Evaluation of Damaged Myofibers

Evans blue dye uptake, indication of sarcolemmal damage, was used to visualize damaged myofibers after cell transplantation through the microtube. The low-molecular-weight dye solution (200 μg/ml) was prepared in PBS and sterilized by 0.2-μm filtration. The Evans blue solution was injected intraperitoneally (100 μl/25 g) 16 h before SCID mice euthanasia.

Dystrophin Detection

TA muscles of SCID mice were removed 2 weeks after MT through the microtube. Frozen muscle cross sections were blocked in PBS with 10% FBS for 30 min and then incubated 1 h with the mouse monoclonal antibody for human dystrophin (NLC-DYS3, diluted 1:20, Novocastra, Newcastle, UK). Finally, muscle sections were incubated 1 h with a goat anti-mouse biotinylated antibody (diluted 1:150, DAKO Diagnostics, Mississauga, ON, Canada), and labeled with streptavidin-Cy3 (diluted 1:500, Sigma-Aldrich). Muscle cross sections were washed with PBS before and after incubation with both antibodies and all incubations were performed at room temperature.

Long-Term Analysis of Graft Success in Adult Monkey

Myoblasts were infected three times in vitro with a retroviral vector (LNPOZ) encoding the LacZ gene (gift from Dr. C. Cepko, Harvard University, Boston, MA, USA). Before intramuscular implantation, myoblasts were suspended in HBSS supplemented or not with IGF-1 or bFGF (50 ng/10⁶ cells) and injected in a portion of the biceps brachii using a 50-μl Hamilton syringe with a 27-gauge needle. Interinjection distance was 2 mm and 6 to 10 injections were performed parallel to each other. For each trajectory, 1 × 10⁶ cells were delivered during the needle withdrawal, these trajectories being roughly 1 cm (the needle length). Monkey was immunosuppressed with FK506 as described previously (31). Biopsies of the transplanted area were performed 1 month after MT and entirely cut in serial cross sections of 30 μm thick. Finally, cross sections were stained for β-galactosidase (β-Gal) to visualize the myofibers that had incorporated transplanted cell nuclei.

Statistical Analysis

For migration, proliferation, and survival assays, the significance of results was evaluated using an analysis of variance (ANOVA) on Stat View 512 software (Brain Power, Calabasas, CA, USA) followed by Fisher's PLSD test.

Results

Growth Factors Improved the Overall Rate of Movement in a Serum-Free Environment

To determine whether IGF-1 or bFGF improves the overall rate of cell movement in a serum-free environment, monkey myogenic cells were loaded into the upper compartments of transwell migration assays. As revealed by colorimetric analysis (Fig. 1), both cytokines enhanced cell migration compared with control condition. When IGF-1 or bFGF was added to the serum-free medium, the quantity of myoblasts that migrated through the 8-μm pore size polycarbonate membrane to reach the lower chamber of the assay increased by 2.7- and 2.5-fold, respectively (p < 0.0034 and p < 0.0054).

Figure 1.

IGF-1 and bFGF improve the overall migration rate of monkey myoblasts in serum-free medium. Cells (3 × 10⁴/100 μl were loaded into the upper chamber of a transwell migration assay. Media in the upper chamber were complemented or not with 50 ng/ml of IGF-1 or bFGF; while the lower chamber contained only serum-free medium. Following 14 h of incubation, migrating cells were stained and colored cells were analyzed using the NIH Image software. Representative pictures of the colored inserts are shown above the graph. νp < 0.0054 relative to the control. φp < 0.0034 relative to the control.

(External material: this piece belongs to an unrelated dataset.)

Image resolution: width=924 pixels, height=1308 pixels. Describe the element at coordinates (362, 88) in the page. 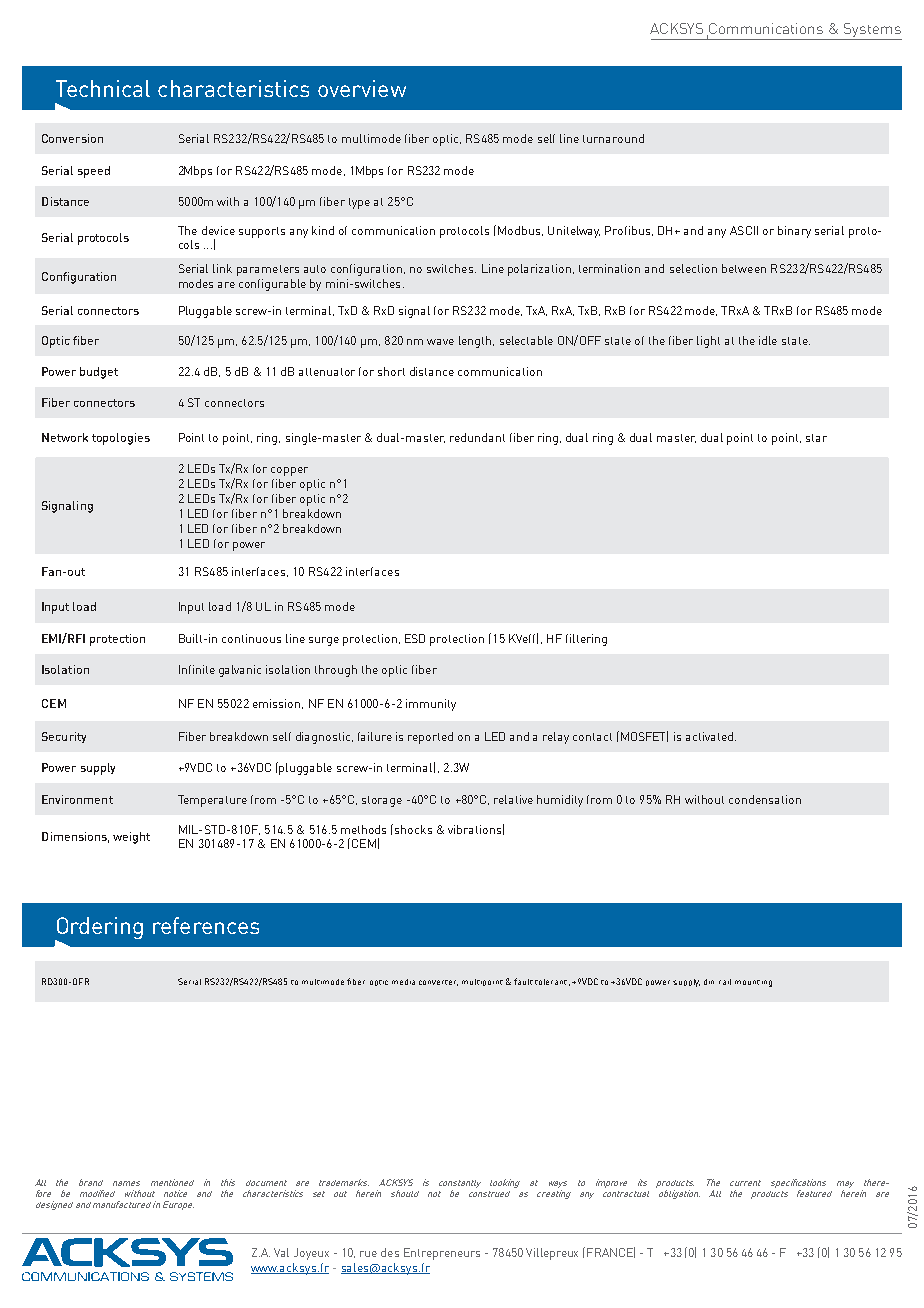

Evaluation of Growth Factor Effects on Myoblast Proteolytic Components and Invasion Capacity In Vitro

As previously demonstrated with human and mouse myoblasts, the metalloproteinases (MMPs) are essential for the intramuscular migration of muscle precursor cells. Before doing in vivo experimentation, we had to confirm that IGF-1 and bFGF treatments could also improve the proteolytic activities and invasion capacity of monkey myoblasts. Among the proteolytic components implicated in human skeletal myoblast migration, growth factor effects on monkey cells were evaluated on one metalloproteinase (MMP-2). Zymography analysis revealed that monkey myoblasts treated with both factors exhibited a significant effect on gelatinase-A (MMP-2) (Fig. 2a), while showing no effect on MMP-9 (data not shown).

Figure 2.

IGF-1 and bFGF improve proteolytic activities and invasion capacity of monkey myoblasts. (a) After 24 h of incubation in serum-free media with or without the GF to be tested, secreted proteins in the media were collected and concentrated. Gelatin zymography was used to assess the activity of gelatinases. Gelatin degradation is visualized as a clear band at a specific molecular weight (62–72 kDa for MMP-2). (b) Myoblasts (3 × 10⁵) in a serum-free medium were placed in the upper chamber of an invasion assay well with or without IGF-1 or bFGF (50 ng/ml). The lower chamber of the well was filled with complete medium. Following 72-h incubation, cells that reached the lower chamber and cells trapped in the filter pores were stained and were analyzed using the NIH Image software. Representative pictures of the colored inserts are shown above the graph for each group. ^*p < 0.0065 relative to the control.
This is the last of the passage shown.